For the sake of explanation, I’ll be dividing vocal production into three parts: breathing, vocal cords, and resonance. This final section focuses on resonance. Here, the original sound produced by the vocal cords is either reduced or emphasized in certain frequencies. In synthesizer terms, this corresponds to a filter.
■ Formant
The sound produced by the vocal cords alone is like a buzzer—it has pitch, but it can’t form vowels such as “a, i, u, e, o.” Vowels are primarily created by the shape of the oral cavity. By controlling the intensity of different frequency bands within the sound, vowels are realized. The frequency bands that are emphasized are called formants. When producing vowels, multiple formants combine, resulting in a somewhat complex behavior. Additionally, some formant frequency bands remain fixed, while others shift depending on the pitch. The combination of these characteristics creates an individual’s unique voice.
■ Vowels
In Japanese, there are five vowels, but if you include the “n” sound, you could say there are six. The number of vowels varies by language—for example, in the Nordic region, there are around forty, with a fine distinction made among many different vowels. Speech sounds are composed of vowels and consonants. Generally speaking, vowels are accompanied by the vibration of the vocal cords, while consonants are not.
Resonance plays an important role in vowels. Through resonance, vowels are formed, and at the same time, volume is maintained. I have electronically synthesized the vowels “a, i, u, e, o.” The video below shows these sounds visualized by frequency. From a synthesis standpoint, formants for pronouncing “a, i, u, e, o” are applied to a sawtooth wave, which contains many harmonic components. Although the specific formant frequencies are difficult to identify, you can observe the peaks of the harmonics shifting depending on each vowel. In practice, the harmonic distribution serves only as a rough guide. It can vary greatly depending on the vocal range.

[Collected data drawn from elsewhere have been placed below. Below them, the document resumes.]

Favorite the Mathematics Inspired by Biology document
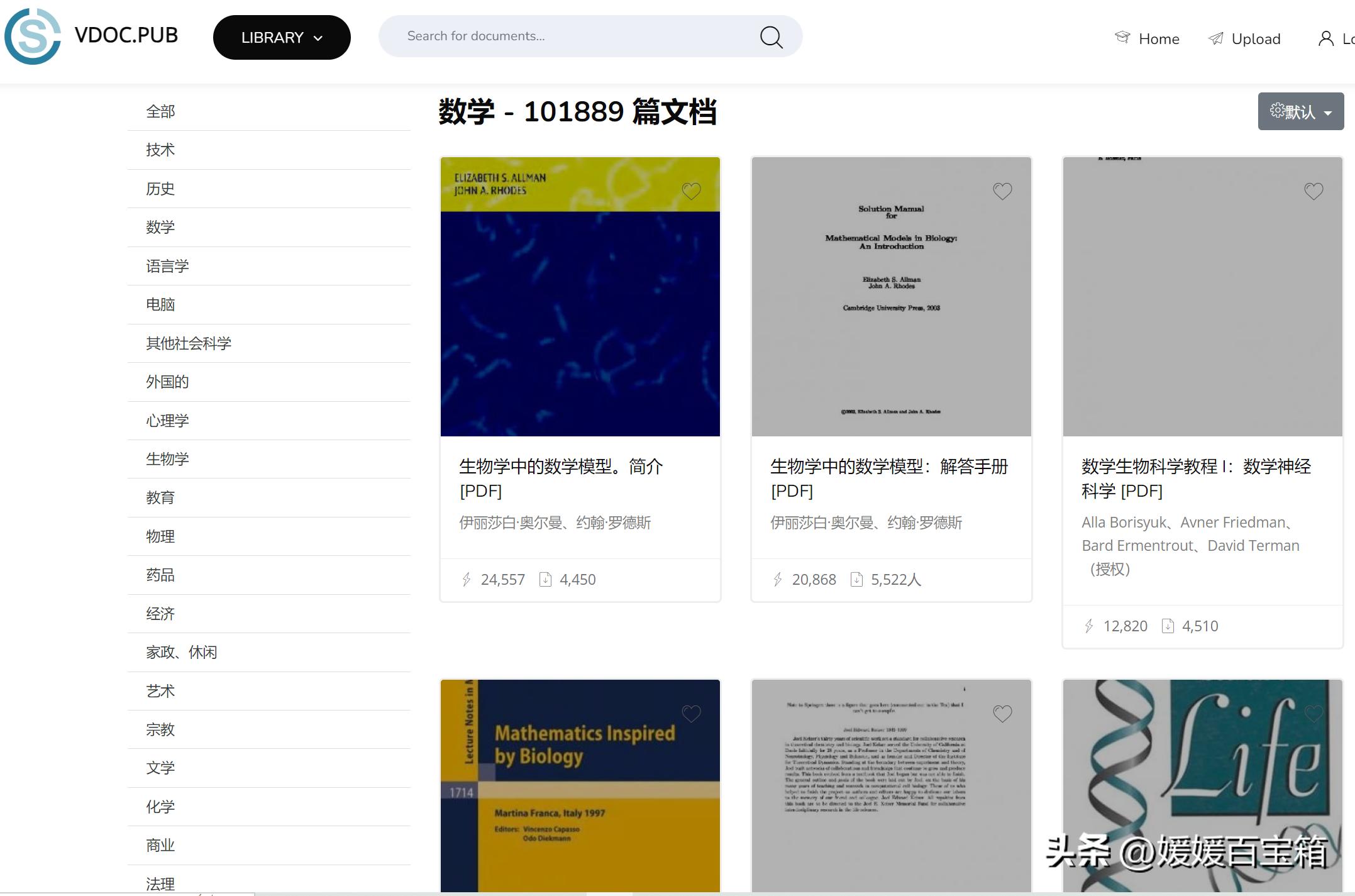This screenshot has height=896, width=1355. tap(692, 714)
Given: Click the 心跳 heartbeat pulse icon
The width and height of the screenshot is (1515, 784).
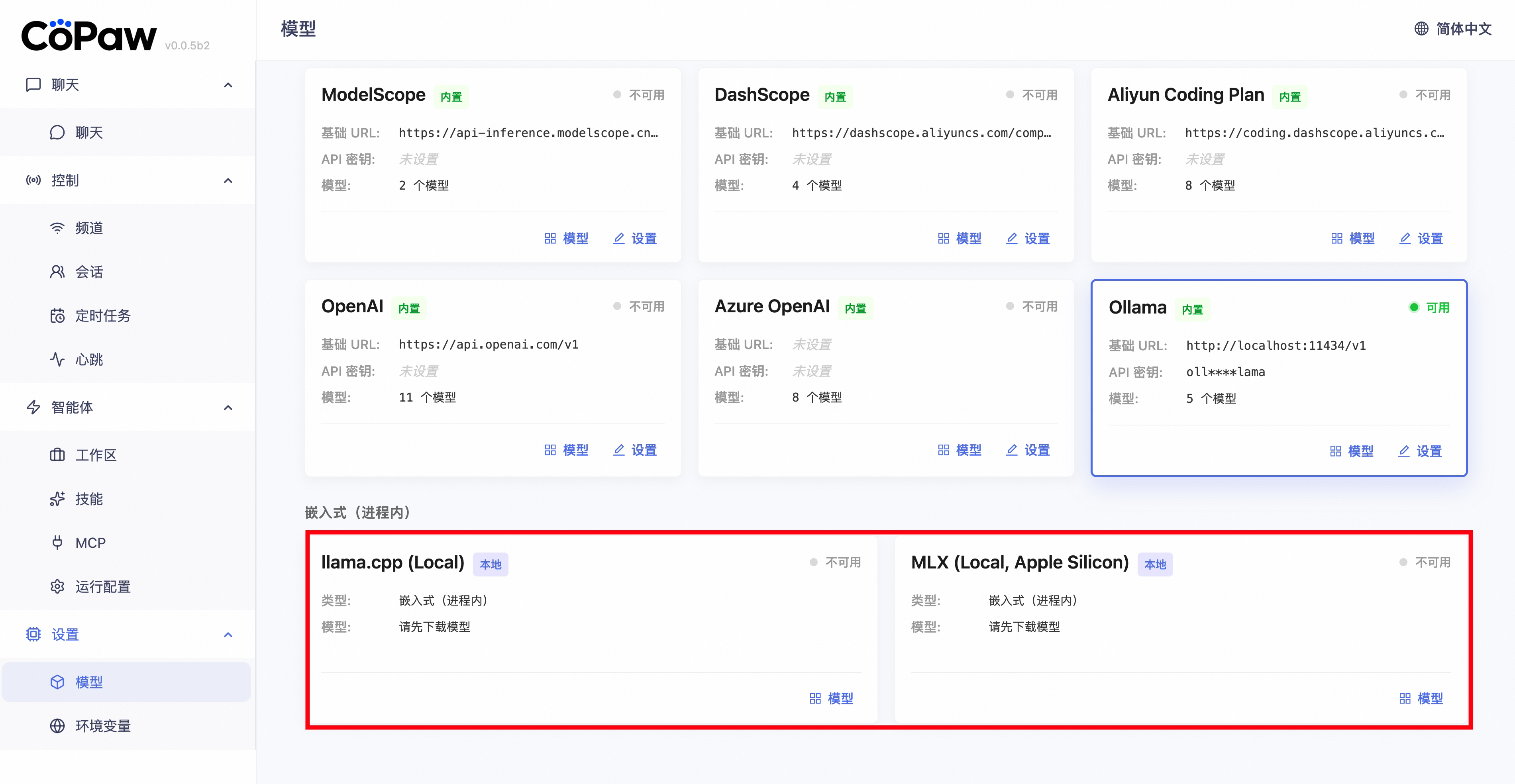Looking at the screenshot, I should 57,359.
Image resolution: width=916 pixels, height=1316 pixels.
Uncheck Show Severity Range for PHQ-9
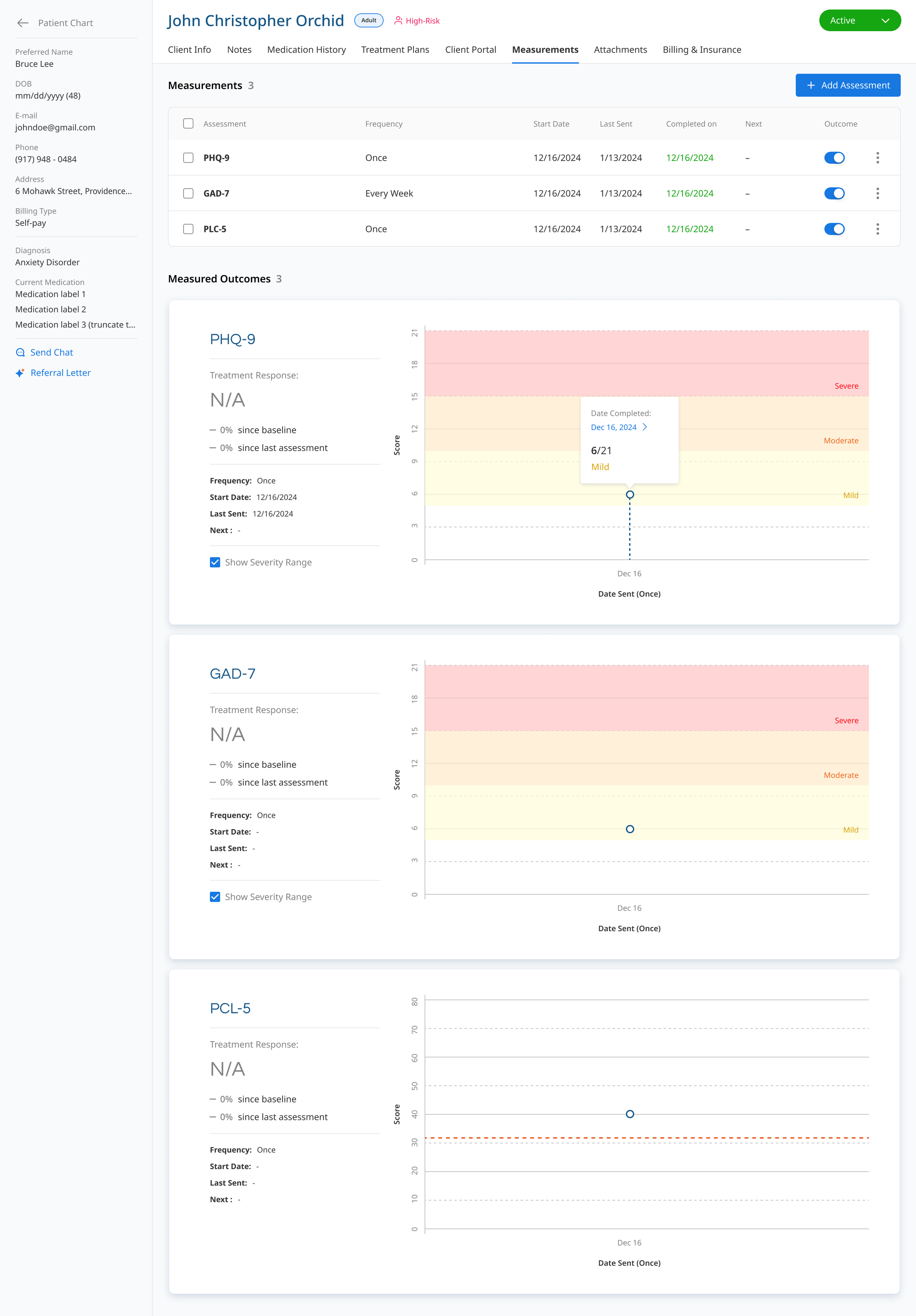(215, 562)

You can also observe that “i” and “e” require higher-order harmonics. Meanwhile, “u” and “o” are somewhat similar, but “u” contains fewer harmonics, producing a darker and more muffled sound.
Lower vowels like those mentioned above contain a rich array of harmonics, so the pronunciation of “a, i, u, e, o” can be expressed fairly clearly. However, at higher pitches, the lack of harmonics makes the vowels less distinct. This is one of the reasons why soprano singers find it difficult to articulate vowels clearly in their upper range.
■ The Cat’s “ieaou (eeyao) [Meow]”
The sequence “a, i, u, e, o” can be a bit difficult to say quickly, don’t you think? If I rearrange the vowels to move from brighter to darker sounds, we get “i, e, a, o, u.” When this sequence is spoken rapidly while the pitch descends, it sounds like “nyaon,” which resembles a cat’s meow in Japanese. Even for a human speaker, “i, e, a, o, u” is relatively easy to pronounce because the shape of the oral cavity transitions smoothly between each vowel. However, if the “a” is articulated too distinctly, it becomes harder to pronounce smoothly—keeping it somewhat vague makes the transition more natural. In this way, a cat’s meow can be heard as an efficient vocalization that includes many vowels in a single sound.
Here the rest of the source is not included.